The Electric Daisy Carnival: What It’s Like to Provide Medical Coverage for a 400,000 Person Rave

Las Vegas during the Electric Daisy Carnival

Peter Carlo recalls the first time he was asked to provide medical staffing for a rave – he had had never heard of a rave before. “I was like, a rave? Explain.”

But this wasn’t just any rave. This was the Electric Daisy Carnival, or EDC. It is one of the largest electronic dance music festivals in the world. Its flagship event is held each year in Las Vegas. The last one, in May 2018, attracted more than 400,000 people over three days.

Carlo, who lives in Las Vegas and is currently Director of APPs for USACS East & Mountain regions, has been staffing the festival for the past eight years. Together, Dr. Dale Carrison and he partnered in a company that provides medical oversight for events around the country, including last Summer’s Pride Parade in Los Angeles.

But EDC is the biggest of his responsibilities, and also the most interesting.

“There are a lot of docs who want to do this, and think they can do it,” Carlo said. “But it takes a certain individual.”

Let’s begin with the crowd: 150,000 ravers each day, most of them dancing on little to no sleep, and many of them on some kind of recreational drug. Carlo said the most common was MDMA, commonly known as ecstasy, or “E.”

Then there’s the team: Carlo typically employs 40-50 nurses and PAs, and 10-12 physicians over the course of the event. He also routinely hosts a handful of emergency medicine residents from University Medical Center of Southern Nevada in Las Vegas. “They have a blast. They love coming out there,” Carlo said.

The venue is the Las Vegas Motor Speedway, a 1,200-acre complex about 15 miles northeast of the Vegas Strip. During the event, Carlo transforms an area where NASCAR drivers normally park their cars into a primary treatment area with about 60 beds, 40 fast track chairs and beds, a waiting room and a registration area. NASCAR also has a fixed care center for drivers who get hurt – Carlo uses that area to set up a mobile ICU.

In 2018, the carnival provided approximately 2,500 tents to patrons and allowed them to camp; this area had roughly 30,000 patrons. EDC also allowed people in RVs to camp outside the venue, so Carlo’s operation went to 24 hour a day coverage, with another 20-25 beds outside for the campers. He also sets up an occupational health center just for the five or six thousand workers who staff the event.

The most serious medical emergencies are nearly always related to festival goers on MDMA, Carlo said, or MDMA-associated hyperthermia. “Is it the drugs, is it the dancing, is it something in their brains? We don’t know, and the reason why is because we see the same core body temperatures in patients at our California shows, but in October, inside an air-conditioned venue.” There is some research to suggest that some people simply cannot metabolize MDMA, with potentially fatal consequences.

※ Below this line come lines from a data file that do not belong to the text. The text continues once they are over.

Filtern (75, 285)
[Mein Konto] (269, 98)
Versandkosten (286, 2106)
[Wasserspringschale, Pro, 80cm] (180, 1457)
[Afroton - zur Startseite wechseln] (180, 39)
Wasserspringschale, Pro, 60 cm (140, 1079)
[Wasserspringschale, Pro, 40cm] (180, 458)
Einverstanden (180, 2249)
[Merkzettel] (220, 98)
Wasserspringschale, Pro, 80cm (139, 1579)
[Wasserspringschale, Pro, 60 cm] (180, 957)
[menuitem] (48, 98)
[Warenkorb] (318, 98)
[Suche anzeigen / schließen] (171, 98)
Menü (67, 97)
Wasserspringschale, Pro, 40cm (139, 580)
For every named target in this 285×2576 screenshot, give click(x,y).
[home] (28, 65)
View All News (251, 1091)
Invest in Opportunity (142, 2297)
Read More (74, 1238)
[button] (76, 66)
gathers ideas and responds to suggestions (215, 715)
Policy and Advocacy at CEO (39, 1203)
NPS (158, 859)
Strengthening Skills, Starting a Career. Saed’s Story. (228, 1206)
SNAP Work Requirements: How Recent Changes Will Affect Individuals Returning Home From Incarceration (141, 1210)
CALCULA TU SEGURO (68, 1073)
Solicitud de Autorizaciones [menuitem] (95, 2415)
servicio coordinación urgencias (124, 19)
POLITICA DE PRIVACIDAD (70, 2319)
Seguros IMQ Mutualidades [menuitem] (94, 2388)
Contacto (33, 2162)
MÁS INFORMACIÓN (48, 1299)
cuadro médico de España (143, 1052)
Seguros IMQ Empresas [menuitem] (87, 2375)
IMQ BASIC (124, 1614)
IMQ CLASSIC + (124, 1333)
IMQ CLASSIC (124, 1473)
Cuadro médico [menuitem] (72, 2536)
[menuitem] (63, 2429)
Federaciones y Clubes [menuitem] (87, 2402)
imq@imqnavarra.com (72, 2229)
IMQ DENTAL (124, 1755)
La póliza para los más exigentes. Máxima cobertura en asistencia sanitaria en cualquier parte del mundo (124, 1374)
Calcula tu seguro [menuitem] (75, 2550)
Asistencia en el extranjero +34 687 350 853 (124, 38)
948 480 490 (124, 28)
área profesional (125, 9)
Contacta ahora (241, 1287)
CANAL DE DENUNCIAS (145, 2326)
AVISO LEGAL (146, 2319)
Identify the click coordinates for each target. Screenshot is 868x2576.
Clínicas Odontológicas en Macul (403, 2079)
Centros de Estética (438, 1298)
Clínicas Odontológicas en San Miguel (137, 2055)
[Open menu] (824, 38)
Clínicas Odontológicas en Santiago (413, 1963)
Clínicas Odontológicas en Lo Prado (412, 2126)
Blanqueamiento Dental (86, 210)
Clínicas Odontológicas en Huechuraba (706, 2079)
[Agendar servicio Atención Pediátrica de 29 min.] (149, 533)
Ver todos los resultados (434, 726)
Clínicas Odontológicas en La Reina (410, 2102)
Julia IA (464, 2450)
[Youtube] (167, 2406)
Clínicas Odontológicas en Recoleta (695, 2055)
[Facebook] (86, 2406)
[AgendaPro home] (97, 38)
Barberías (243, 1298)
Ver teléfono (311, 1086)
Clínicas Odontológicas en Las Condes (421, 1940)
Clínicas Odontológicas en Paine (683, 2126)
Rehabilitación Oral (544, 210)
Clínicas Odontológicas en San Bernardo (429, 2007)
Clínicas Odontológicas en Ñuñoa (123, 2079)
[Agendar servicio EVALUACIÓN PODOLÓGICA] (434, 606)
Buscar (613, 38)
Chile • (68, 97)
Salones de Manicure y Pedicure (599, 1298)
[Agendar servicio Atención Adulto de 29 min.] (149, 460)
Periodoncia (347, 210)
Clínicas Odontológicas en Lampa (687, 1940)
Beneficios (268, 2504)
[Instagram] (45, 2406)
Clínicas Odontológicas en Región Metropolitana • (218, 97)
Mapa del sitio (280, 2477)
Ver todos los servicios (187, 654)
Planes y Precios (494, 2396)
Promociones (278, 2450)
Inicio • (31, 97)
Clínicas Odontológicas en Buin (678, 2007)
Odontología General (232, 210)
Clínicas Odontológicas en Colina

A few years ago, there was a death at the event – someone on MDMA. After that, Carlo went deep into research with Dr. Carrison and started using a drug called Dantrolene. “There’s only one indication for this and it’s malignant hypothermia in surgery,” Carlo said. Nevertheless, Carlo created a protocol and began keeping the drug on hand at the events. He says it’s been incredibly successful. Dr. Carrison and he have been to conferences and spoke with toxicologists, all of whom said Dantrolene would not work. However, with patients having core body temperatures upwards of 108 degrees, Dantrolene alone was administered and reduced the temperature to somewhat normal within 30-45 minutes.

One year there were nine people whose core body temperatures were 106 to 109.8 degrees. “These people essentially shouldn’t be living,” he said. The protocol in these cases calls for them to receive the medication, be intubated, put into cold water, and transferred to a hospital. The protocol has unquestionably saved lives, Carlo said.

The working environment is not for the faint of heart. “You have to think outside the box,” Carlo said. “All of us who work here have some prior experience working in an austere environment where you have to work with what you have. You have to think on your feet. Because in the end, this is it, you’ve got one chance, once shot to make sure everyone goes home.”

Staffing the carnival takes its toll. Plus, Carlo said he has no love for electric dance music: “By the end of three days I really never want to hear it again. Then, about two weeks later, I’m like, ok when’s the next one.”